### Information provided
——————

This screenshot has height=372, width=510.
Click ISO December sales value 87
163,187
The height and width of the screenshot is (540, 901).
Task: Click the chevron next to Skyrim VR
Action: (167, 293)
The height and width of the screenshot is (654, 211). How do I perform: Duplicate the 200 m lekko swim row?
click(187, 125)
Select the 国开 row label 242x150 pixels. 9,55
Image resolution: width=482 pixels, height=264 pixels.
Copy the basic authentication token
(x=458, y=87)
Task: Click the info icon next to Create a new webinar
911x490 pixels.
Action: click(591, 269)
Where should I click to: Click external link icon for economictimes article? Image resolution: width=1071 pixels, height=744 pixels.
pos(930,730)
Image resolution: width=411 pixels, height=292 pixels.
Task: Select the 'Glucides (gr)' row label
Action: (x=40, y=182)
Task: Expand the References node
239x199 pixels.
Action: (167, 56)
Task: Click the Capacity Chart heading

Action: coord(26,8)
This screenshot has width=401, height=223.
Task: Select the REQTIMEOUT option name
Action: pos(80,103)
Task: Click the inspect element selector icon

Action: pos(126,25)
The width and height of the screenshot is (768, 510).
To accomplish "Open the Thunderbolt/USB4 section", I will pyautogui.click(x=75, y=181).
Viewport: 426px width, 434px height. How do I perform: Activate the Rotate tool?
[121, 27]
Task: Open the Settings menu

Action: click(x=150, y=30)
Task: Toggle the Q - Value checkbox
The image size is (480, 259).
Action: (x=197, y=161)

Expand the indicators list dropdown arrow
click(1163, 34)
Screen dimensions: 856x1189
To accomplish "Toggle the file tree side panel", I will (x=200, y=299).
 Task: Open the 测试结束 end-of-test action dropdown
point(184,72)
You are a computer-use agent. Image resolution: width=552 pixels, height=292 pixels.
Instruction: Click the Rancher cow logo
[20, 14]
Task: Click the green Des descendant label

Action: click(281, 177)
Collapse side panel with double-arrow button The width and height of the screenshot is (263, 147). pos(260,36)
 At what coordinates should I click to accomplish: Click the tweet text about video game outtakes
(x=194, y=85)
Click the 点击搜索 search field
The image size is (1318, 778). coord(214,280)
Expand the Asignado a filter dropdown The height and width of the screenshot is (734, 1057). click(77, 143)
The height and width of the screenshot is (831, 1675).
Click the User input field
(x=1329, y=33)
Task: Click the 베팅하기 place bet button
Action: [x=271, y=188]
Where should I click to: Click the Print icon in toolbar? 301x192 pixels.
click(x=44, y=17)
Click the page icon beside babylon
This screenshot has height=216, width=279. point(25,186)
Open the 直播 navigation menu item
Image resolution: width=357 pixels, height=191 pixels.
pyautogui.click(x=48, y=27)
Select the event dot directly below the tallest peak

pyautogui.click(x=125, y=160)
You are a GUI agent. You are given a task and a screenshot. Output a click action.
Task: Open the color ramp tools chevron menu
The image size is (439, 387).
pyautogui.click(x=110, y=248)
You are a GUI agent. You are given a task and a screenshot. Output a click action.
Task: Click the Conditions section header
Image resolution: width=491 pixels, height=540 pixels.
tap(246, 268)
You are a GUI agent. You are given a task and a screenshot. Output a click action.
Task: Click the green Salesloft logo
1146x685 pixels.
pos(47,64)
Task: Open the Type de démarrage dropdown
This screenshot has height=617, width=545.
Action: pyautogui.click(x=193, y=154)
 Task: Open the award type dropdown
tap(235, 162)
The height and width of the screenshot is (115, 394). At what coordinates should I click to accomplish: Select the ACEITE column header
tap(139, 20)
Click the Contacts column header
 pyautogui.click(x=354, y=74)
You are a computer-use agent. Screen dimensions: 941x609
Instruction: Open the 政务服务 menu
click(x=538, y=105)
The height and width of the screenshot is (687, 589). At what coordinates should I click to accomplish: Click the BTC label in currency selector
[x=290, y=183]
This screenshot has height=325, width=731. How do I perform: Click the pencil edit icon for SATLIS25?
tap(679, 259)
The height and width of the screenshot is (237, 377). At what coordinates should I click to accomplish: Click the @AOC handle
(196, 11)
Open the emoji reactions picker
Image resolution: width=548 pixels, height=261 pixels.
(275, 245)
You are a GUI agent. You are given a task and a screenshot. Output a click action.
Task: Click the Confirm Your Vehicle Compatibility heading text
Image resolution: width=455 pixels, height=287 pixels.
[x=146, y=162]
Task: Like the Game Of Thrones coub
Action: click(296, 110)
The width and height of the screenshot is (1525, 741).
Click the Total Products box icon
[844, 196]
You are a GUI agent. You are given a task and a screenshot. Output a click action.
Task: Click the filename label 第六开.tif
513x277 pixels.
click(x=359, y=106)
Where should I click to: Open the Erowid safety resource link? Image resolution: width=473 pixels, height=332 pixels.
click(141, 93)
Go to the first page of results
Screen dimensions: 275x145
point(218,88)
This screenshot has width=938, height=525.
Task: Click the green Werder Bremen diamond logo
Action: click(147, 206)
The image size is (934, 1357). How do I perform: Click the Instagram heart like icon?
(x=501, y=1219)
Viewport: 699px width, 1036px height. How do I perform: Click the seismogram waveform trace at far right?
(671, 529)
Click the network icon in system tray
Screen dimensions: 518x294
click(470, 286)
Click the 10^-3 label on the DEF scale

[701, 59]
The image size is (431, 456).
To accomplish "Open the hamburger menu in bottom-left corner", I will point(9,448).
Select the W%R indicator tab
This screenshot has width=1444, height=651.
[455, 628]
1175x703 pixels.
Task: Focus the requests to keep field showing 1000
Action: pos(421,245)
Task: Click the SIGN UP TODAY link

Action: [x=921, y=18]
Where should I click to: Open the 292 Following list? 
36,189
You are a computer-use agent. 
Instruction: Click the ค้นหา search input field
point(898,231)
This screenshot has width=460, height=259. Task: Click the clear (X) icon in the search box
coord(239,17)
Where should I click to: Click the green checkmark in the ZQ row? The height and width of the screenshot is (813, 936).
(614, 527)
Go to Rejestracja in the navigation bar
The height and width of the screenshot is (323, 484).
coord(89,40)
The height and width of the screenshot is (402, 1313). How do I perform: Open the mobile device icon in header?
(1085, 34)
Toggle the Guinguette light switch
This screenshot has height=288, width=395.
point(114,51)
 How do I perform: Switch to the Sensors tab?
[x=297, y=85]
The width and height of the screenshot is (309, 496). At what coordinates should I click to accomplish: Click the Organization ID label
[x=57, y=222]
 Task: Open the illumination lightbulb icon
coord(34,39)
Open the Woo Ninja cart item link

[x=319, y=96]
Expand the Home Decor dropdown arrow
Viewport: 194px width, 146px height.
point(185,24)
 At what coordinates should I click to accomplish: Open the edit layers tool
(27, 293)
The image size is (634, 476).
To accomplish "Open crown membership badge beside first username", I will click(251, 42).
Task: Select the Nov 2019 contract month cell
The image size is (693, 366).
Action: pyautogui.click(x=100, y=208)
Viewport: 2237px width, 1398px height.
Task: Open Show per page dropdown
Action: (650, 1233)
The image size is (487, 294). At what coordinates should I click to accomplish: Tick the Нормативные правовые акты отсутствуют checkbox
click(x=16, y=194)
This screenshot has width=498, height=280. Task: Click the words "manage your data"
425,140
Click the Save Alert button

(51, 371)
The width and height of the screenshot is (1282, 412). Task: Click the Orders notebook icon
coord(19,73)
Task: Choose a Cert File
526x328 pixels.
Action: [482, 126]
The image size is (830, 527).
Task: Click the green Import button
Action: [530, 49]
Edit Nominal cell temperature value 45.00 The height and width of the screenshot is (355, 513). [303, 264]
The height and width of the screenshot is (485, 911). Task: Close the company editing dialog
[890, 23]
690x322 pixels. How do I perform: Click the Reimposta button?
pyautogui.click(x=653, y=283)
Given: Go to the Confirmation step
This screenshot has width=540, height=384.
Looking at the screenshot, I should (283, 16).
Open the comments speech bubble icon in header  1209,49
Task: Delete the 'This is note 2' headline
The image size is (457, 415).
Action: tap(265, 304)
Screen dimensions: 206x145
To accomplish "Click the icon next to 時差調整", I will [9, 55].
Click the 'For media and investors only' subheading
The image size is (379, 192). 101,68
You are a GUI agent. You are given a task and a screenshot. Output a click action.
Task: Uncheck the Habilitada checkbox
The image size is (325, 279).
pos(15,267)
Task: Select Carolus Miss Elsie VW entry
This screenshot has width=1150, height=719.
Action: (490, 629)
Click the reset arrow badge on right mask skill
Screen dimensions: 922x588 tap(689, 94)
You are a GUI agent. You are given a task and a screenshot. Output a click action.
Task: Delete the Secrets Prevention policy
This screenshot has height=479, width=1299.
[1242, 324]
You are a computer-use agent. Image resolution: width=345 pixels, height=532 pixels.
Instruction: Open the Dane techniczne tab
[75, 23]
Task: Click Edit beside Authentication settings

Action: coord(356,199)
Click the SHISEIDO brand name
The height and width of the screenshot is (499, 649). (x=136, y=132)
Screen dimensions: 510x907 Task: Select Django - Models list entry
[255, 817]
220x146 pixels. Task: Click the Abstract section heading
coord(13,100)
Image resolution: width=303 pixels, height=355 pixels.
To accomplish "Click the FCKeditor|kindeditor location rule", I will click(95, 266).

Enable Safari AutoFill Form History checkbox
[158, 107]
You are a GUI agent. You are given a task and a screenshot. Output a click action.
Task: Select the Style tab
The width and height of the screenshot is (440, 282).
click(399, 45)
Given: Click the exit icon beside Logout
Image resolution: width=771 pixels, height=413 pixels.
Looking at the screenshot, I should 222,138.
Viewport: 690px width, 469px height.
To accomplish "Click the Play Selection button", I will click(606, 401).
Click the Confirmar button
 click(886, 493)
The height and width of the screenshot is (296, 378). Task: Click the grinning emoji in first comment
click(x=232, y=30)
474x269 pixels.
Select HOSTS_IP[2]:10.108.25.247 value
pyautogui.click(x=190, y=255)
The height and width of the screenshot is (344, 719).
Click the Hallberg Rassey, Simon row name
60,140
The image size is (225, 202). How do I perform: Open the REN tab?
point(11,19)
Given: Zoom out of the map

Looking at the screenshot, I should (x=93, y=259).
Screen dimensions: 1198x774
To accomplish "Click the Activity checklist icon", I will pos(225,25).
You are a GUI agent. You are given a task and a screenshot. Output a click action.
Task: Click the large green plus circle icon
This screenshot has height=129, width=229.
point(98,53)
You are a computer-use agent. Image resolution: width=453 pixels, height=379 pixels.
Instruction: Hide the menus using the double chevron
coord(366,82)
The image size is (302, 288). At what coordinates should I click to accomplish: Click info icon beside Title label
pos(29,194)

——————

### Exercise objective
Return a word-for-word copy of the lines above from the one holding "Task: Click the inspect element selector icon" through the one holding "The height and width of the screenshot is (831, 1675).", with both of them included and nothing besides.

### Response
Task: Click the inspect element selector icon

Action: pos(126,25)
The width and height of the screenshot is (768, 510).
To accomplish "Open the Thunderbolt/USB4 section", I will pyautogui.click(x=75, y=181).
Viewport: 426px width, 434px height. How do I perform: Activate the Rotate tool?
[121, 27]
Task: Open the Settings menu

Action: click(x=150, y=30)
Task: Toggle the Q - Value checkbox
The image size is (480, 259).
Action: (x=197, y=161)

Expand the indicators list dropdown arrow
click(1163, 34)
Screen dimensions: 856x1189
To accomplish "Toggle the file tree side panel", I will (x=200, y=299).
 Task: Open the 测试结束 end-of-test action dropdown
point(184,72)
You are a computer-use agent. Image resolution: width=552 pixels, height=292 pixels.
Instruction: Click the Rancher cow logo
[20, 14]
Task: Click the green Des descendant label

Action: click(281, 177)
Collapse side panel with double-arrow button The width and height of the screenshot is (263, 147). pos(260,36)
 At what coordinates should I click to accomplish: Click the tweet text about video game outtakes
(x=194, y=85)
Click the 点击搜索 search field
The image size is (1318, 778). coord(214,280)
Expand the Asignado a filter dropdown The height and width of the screenshot is (734, 1057). click(77, 143)
The height and width of the screenshot is (831, 1675).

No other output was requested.